§ WRITTEN PROBLEM
Repeat the material below word for word, keeping each line as it appears.

________

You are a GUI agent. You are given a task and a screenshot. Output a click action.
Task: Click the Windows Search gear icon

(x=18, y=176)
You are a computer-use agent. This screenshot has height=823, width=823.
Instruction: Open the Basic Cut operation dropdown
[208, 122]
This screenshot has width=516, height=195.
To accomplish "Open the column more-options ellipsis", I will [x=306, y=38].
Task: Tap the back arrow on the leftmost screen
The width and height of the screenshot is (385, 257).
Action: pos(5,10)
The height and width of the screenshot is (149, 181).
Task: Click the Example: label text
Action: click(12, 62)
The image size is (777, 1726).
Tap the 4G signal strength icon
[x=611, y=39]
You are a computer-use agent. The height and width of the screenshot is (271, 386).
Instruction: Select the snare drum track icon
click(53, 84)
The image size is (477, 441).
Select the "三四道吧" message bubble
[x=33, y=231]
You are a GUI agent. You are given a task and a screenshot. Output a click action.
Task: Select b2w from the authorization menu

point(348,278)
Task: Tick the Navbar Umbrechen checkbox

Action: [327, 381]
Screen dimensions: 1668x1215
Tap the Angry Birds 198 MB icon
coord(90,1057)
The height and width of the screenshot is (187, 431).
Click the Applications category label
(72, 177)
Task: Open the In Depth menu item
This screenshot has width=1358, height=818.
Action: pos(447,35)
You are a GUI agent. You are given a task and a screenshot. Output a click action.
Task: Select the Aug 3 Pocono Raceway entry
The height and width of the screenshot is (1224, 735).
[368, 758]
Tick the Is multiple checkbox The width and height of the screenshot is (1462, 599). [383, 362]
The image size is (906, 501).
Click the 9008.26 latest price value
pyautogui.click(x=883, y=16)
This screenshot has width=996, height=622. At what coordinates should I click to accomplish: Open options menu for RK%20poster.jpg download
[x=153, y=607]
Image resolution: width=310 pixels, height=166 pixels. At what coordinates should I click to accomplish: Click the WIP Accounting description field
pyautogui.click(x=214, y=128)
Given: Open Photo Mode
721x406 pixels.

________

§ SOLUTION TO THIS EXERCISE
You are a GUI agent. You are given a task and a screenshot. Output a click action.
Task: Click the Windows Search gear icon

(x=18, y=176)
You are a computer-use agent. This screenshot has height=823, width=823.
Instruction: Open the Basic Cut operation dropdown
[208, 122]
This screenshot has width=516, height=195.
To accomplish "Open the column more-options ellipsis", I will [x=306, y=38].
Task: Tap the back arrow on the leftmost screen
The width and height of the screenshot is (385, 257).
Action: pos(5,10)
The height and width of the screenshot is (149, 181).
Task: Click the Example: label text
Action: click(12, 62)
The image size is (777, 1726).
Tap the 4G signal strength icon
[x=611, y=39]
You are a computer-use agent. The height and width of the screenshot is (271, 386).
Instruction: Select the snare drum track icon
click(53, 84)
The image size is (477, 441).
Select the "三四道吧" message bubble
[x=33, y=231]
You are a GUI agent. You are given a task and a screenshot. Output a click action.
Task: Select b2w from the authorization menu

point(348,278)
Task: Tick the Navbar Umbrechen checkbox

Action: [327, 381]
Screen dimensions: 1668x1215
Tap the Angry Birds 198 MB icon
coord(90,1057)
The height and width of the screenshot is (187, 431).
Click the Applications category label
(72, 177)
Task: Open the In Depth menu item
This screenshot has width=1358, height=818.
Action: pos(447,35)
You are a GUI agent. You are given a task and a screenshot. Output a click action.
Task: Select the Aug 3 Pocono Raceway entry
The height and width of the screenshot is (1224, 735).
[368, 758]
Tick the Is multiple checkbox The width and height of the screenshot is (1462, 599). [383, 362]
The image size is (906, 501).
Click the 9008.26 latest price value
pyautogui.click(x=883, y=16)
This screenshot has width=996, height=622. At what coordinates should I click to accomplish: Open options menu for RK%20poster.jpg download
[x=153, y=607]
Image resolution: width=310 pixels, height=166 pixels. At what coordinates should I click to accomplish: Click the WIP Accounting description field
pyautogui.click(x=214, y=128)
Given: Open Photo Mode
721x406 pixels.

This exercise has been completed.